> Source passage:
········
Considerations For Invoking a Potential Force Majeure

However, as businesses are reviewing and reevaluating the terms of their contracts, Pennsylvania businesses may find that invoking force majeure clauses comes with a tall burden of proof. For contracts lacking express force majeure clauses, Pennsylvania case law historically has not provided broad interpretation of contracts to imply a force majeure clause when applicable.

There is relatively sparse Pennsylvania case law addressing force majeure clauses. In Martin v. PA Department of Environmental Resources, the Superior Court stated:

In order to use a force majeure clause as an excuse for non-performance, the event alleged as an excuse must have been beyond the party’s control and not due to any fault or negligence by the non-performing party. Furthermore, the non-performing party has the burden of proof as well as a duty to show what action was taken to perform the contract, regardless of the occurrence of the excuse.

As indicated by the Court in Martin, Pennsylvania courts are reluctant to enforce force majeure clauses, and do so only after the party wishing to enforce the clause has taken reasonable action to perform.
········
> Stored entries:
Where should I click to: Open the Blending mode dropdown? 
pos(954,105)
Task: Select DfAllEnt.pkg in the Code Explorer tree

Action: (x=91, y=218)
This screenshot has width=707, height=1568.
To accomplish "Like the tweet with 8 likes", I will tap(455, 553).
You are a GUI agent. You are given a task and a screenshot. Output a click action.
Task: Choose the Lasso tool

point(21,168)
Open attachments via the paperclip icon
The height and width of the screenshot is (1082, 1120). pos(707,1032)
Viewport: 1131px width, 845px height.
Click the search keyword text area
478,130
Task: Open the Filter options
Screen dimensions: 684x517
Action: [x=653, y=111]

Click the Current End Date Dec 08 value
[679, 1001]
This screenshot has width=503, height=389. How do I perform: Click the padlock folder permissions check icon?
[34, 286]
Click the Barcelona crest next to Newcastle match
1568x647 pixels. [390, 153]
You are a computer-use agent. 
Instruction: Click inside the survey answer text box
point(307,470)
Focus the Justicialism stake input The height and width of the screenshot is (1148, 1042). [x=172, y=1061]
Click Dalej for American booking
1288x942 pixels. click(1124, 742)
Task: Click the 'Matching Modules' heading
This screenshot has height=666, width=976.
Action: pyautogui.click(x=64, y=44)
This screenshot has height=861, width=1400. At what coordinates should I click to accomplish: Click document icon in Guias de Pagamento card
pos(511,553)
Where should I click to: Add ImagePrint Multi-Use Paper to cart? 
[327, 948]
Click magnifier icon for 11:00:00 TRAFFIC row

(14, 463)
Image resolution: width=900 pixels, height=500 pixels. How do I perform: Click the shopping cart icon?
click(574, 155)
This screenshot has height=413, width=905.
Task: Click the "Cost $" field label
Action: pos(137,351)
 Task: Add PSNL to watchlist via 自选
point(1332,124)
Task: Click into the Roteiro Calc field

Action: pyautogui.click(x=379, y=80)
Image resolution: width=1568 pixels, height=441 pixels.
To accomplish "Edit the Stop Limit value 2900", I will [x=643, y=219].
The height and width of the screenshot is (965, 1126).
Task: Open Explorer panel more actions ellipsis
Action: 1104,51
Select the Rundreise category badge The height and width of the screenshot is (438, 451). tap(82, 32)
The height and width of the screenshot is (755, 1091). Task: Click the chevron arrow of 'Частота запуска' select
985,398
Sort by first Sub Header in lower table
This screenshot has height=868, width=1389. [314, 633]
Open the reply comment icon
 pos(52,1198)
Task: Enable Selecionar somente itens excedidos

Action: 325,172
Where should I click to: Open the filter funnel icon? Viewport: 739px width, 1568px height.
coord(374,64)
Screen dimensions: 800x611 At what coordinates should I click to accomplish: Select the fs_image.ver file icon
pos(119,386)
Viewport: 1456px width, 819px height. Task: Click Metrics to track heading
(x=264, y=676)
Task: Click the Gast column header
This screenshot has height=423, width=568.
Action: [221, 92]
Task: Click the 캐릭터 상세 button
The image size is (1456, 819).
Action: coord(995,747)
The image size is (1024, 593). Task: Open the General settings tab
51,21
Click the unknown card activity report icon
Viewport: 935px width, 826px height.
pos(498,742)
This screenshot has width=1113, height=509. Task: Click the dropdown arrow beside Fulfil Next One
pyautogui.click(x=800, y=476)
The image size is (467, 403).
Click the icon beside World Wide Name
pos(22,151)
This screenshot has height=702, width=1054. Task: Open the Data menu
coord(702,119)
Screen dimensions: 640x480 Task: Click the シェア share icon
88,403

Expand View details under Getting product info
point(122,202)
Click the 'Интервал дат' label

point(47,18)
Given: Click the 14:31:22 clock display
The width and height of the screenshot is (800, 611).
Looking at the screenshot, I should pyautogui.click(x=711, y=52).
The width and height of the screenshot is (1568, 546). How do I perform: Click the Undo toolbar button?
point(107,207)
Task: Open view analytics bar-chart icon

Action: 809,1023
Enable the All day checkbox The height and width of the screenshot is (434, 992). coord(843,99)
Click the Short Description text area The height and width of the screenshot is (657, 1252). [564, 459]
········
> Assigned task 1: Translate this sentence from the force majeure passage into Spanish: "There is relatively sparse Pennsylvania case law addressing force majeure clauses."
> Assigned task 2:
Answer these questions using the force majeure passage.
(a) Which court made the statement quoted from Martin v. PA Department of Environmental Resources?
(b) Under that statement, which party carries the burden of proof?
(c) According to the final paragraph, when do Pennsylvania courts enforce force majeure clauses?
> Assigned task 3: Quote the force majeure passage from "However, as businesses" up to and including "clause when applicable.".

> Solution 1: Existe relativamente poca jurisprudencia de Pensilvania que aborde las cláusulas de fuerza mayor.

> Solution 2:
(a) The Superior Court.
(b) The non-performing party.
(c) Only after the party wishing to enforce the clause has taken reasonable action to perform.

> Solution 3:
However, as businesses are reviewing and reevaluating the terms of their contracts, Pennsylvania businesses may find that invoking force majeure clauses comes with a tall burden of proof. For contracts lacking express force majeure clauses, Pennsylvania case law historically has not provided broad interpretation of contracts to imply a force majeure clause when applicable.